**REQUIRED WORK:**
a) From the i915 panel power-on patch message, extract the passage starting at "[PATCH] drm/i915/display: Optimize" and ending at "the full timeout.".
b) Pull out each line of the entries that includes the string "button", matching case exactly.
____ SELECTED TEXT
[PATCH] drm/i915/display: Optimize panel power-on wait time
Dibin Moolakadan Subrahmanian
dibin.moolakadan.subrahmanian at intel.com
Thu Jul 3 08:28:13 UTC 2025
On 02-07-2025 14:31, Jani Nikula wrote:
> On Tue, 01 Jul 2025, Lucas De Marchi <lucas.demarchi at intel.com> wrote:
>> On Tue, Jul 01, 2025 at 12:28:41PM +0300, Jani Nikula wrote:
>>> On Mon, 30 Jun 2025, Dibin Moolakadan Subrahmanian <dibin.moolakadan.subrahmanian at intel.com> wrote:
>>>> The current wait_panel_on() uses intel_de_wait() with a long timeout
>>>> (5000ms), which is suboptimal on Xe platforms where the underlying
>>>> xe_mmio_wait32() employs an exponential backoff strategy. This leads
>>>> to unnecessary delays during resume or power-on when the panel becomes
>>>> ready earlier than the full timeout.
________
____ TASK DATA
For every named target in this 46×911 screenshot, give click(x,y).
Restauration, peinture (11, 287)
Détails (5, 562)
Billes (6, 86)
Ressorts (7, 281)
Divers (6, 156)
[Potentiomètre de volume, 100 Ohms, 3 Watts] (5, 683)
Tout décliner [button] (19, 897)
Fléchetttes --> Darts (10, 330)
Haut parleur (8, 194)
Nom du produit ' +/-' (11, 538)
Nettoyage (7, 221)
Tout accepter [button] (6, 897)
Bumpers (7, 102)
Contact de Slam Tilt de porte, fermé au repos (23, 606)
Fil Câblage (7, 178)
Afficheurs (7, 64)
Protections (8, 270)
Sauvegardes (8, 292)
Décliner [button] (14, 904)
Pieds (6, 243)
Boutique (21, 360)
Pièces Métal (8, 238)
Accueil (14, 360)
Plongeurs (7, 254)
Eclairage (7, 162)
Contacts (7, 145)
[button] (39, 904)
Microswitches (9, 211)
________
**TASK SOLUTIONS:**
a)
[PATCH] drm/i915/display: Optimize panel power-on wait time
Dibin Moolakadan Subrahmanian
dibin.moolakadan.subrahmanian at intel.com
Thu Jul 3 08:28:13 UTC 2025
On 02-07-2025 14:31, Jani Nikula wrote:
> On Tue, 01 Jul 2025, Lucas De Marchi <lucas.demarchi at intel.com> wrote:
>> On Tue, Jul 01, 2025 at 12:28:41PM +0300, Jani Nikula wrote:
>>> On Mon, 30 Jun 2025, Dibin Moolakadan Subrahmanian <dibin.moolakadan.subrahmanian at intel.com> wrote:
>>>> The current wait_panel_on() uses intel_de_wait() with a long timeout
>>>> (5000ms), which is suboptimal on Xe platforms where the underlying
>>>> xe_mmio_wait32() employs an exponential backoff strategy. This leads
>>>> to unnecessary delays during resume or power-on when the panel becomes
>>>> ready earlier than the full timeout.

b)
Tout décliner [button] (19, 897)
Tout accepter [button] (6, 897)
Décliner [button] (14, 904)
[button] (39, 904)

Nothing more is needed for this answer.